Examining Individual Tumor Cells
Despite decades of research into cancer biology, researchers still don’t fully understand what happens to the malignant cells’ DNA as they mutate. It’s not an idle question: The better biologists appreciate how DNA changes, the better they can create therapies that specifically target the disease. Now scientists at Cold Spring Harbor Laboratory, in Cold Spring Harbor, New York, have found a way to get a far more detailed look at a tumor’s biology than was previously possible. James Hicks and his colleagues have shown, for the first time, that it’s possible to examine the genomic evolution of individual cells within a tumor.

By analyzing individual cells taken from different areas of the same breast-cancer tumor, Hicks has shown that a tumor’s landscape can be remarkably variable–different areas of the growth were made up of five very different populations, three of which were cancerous. The result was not completely unexpected, as patients whose original test results indicate their cancer is slow-growing often end up having a very aggressive form of disease. “Everyone looking at the problem is aware of tumor heterogeneity,” or the variation in cell type, Hicks says. “But because there hasn’t been a tool to look at it, it’s been largely ignored.”
Until now, most tumor analysis has been done on samples of thousands of tumor cells–a method that can obscure individual variation and can cause researchers to misidentify a cancer’s aggressiveness. But the technique developed by Hicks and his colleagues allows the researchers to sort and segregate single cells and amplify portions of their genome for analysis. Such a technique is currently too expensive for diagnostics, but they hope that ultimately a fine-needle biopsy could be sent for single-cell analysis to determine the composition of cancer cells in a tumor. Once you know the different populations of cancer cells, you can use therapies that target all of them and eradicate much more of the disease.
“Understanding the cell-to-cell variation in cancer is important for being able to think about cancer treatment,” says Matthew Meyerson, a cancer genomics researcher at the Dana-Farber Cancer Institute and associate professor at Harvard Medical School who was not involved with the study. “[A therapy] has to treat all the cells in a cancer. If there are subpopulations that are resistant to treatment, it won’t be as effective.”
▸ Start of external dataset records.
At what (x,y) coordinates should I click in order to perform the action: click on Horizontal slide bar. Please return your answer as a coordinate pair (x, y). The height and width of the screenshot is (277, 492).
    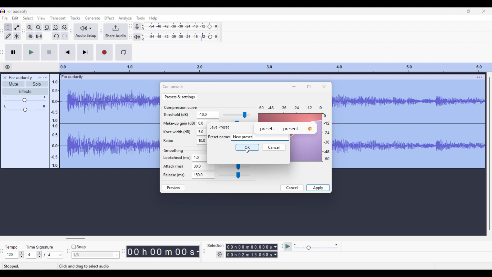
    Looking at the image, I should click on (76, 238).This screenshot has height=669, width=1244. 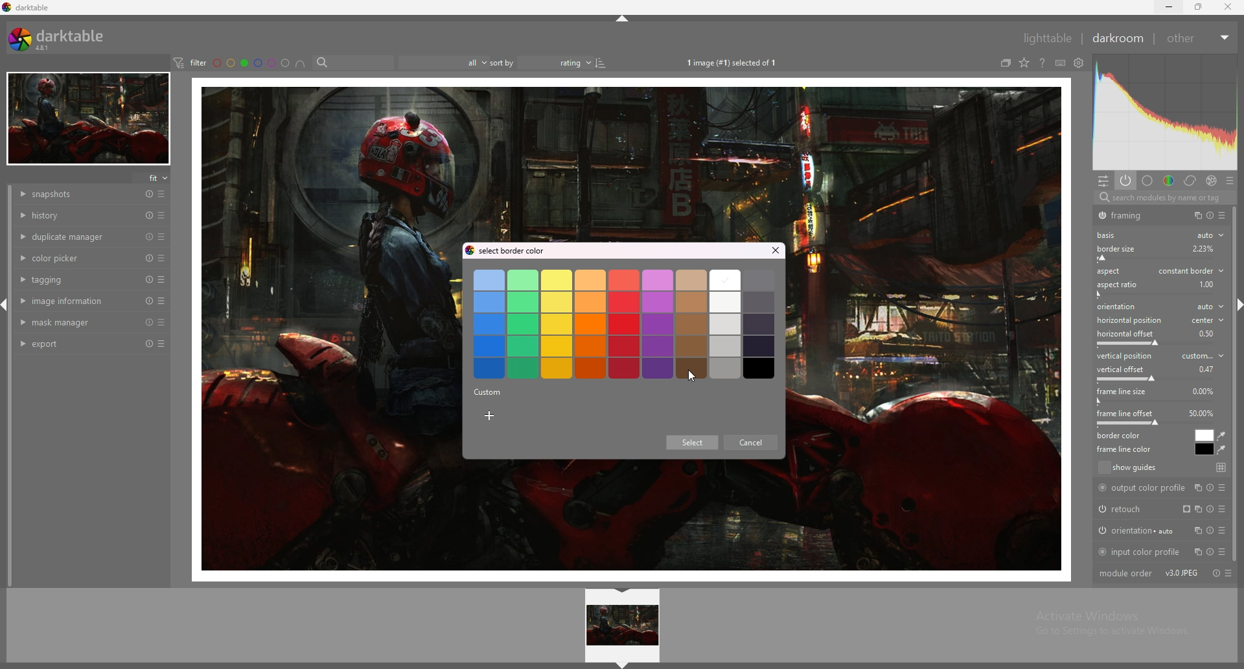 I want to click on horizontal position, so click(x=1159, y=321).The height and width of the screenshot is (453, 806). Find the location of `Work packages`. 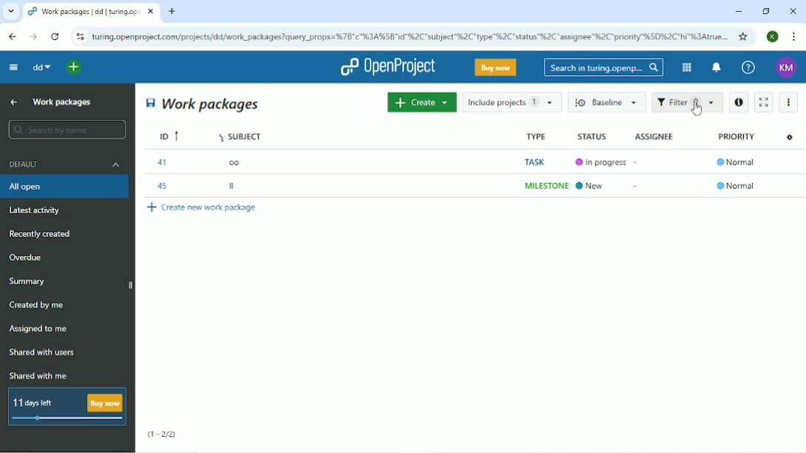

Work packages is located at coordinates (63, 101).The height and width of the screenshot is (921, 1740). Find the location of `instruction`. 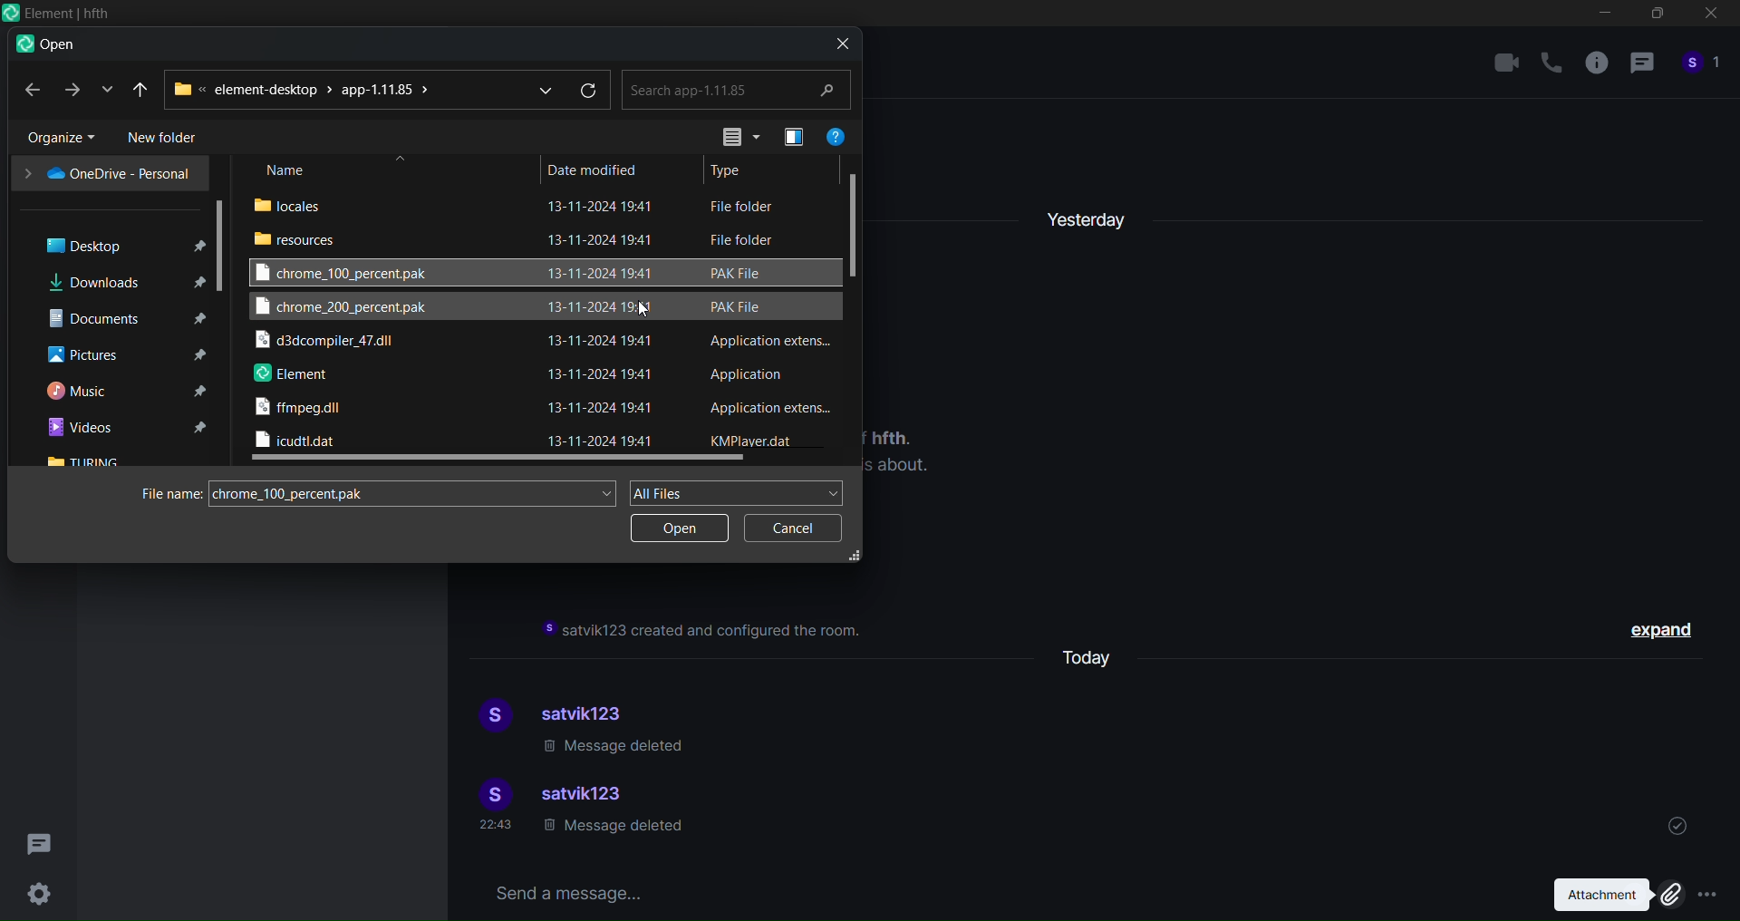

“By showing the DNA can be analyzed at single cell level, Dr. Hicks’s work opens new avenues in the field of molecular analyses of circulating tumor cells,” says Fabrice Andre, a breast-cancer pathologist at the Institut de cancérologie Gustave Roussy in Villejuif, France. “Which means that we will soon be able to have a molecular portrait of breast cancer through a blood sampling.”
While blood-sample diagnostics are likely a little ways down the road, the research is also important for understanding cancer biology at its most basic level. “The evolutionary history of a tumor is written in its genome and provides a fingerprint for following tumor cells wherever they might go in the body,” Hicks says. If researchers can do that, they will be able to glean a deeper understanding how a cancer grows and spreads, and how to stop it.
“Carcinogenesis is a constant process of evolution,” says Larry Norton, medical director of the Evelyn H. Lauder Breast Center at Memorial Sloan-Kettering Cancer Center in New York City, and a frequent collaborator with Hicks. “There are stepwise changes from normal to malignant to even worse malignant states. And this technique actually traces the complex evolution of the carcinogenesis process by looking at the DNA level of single cells.”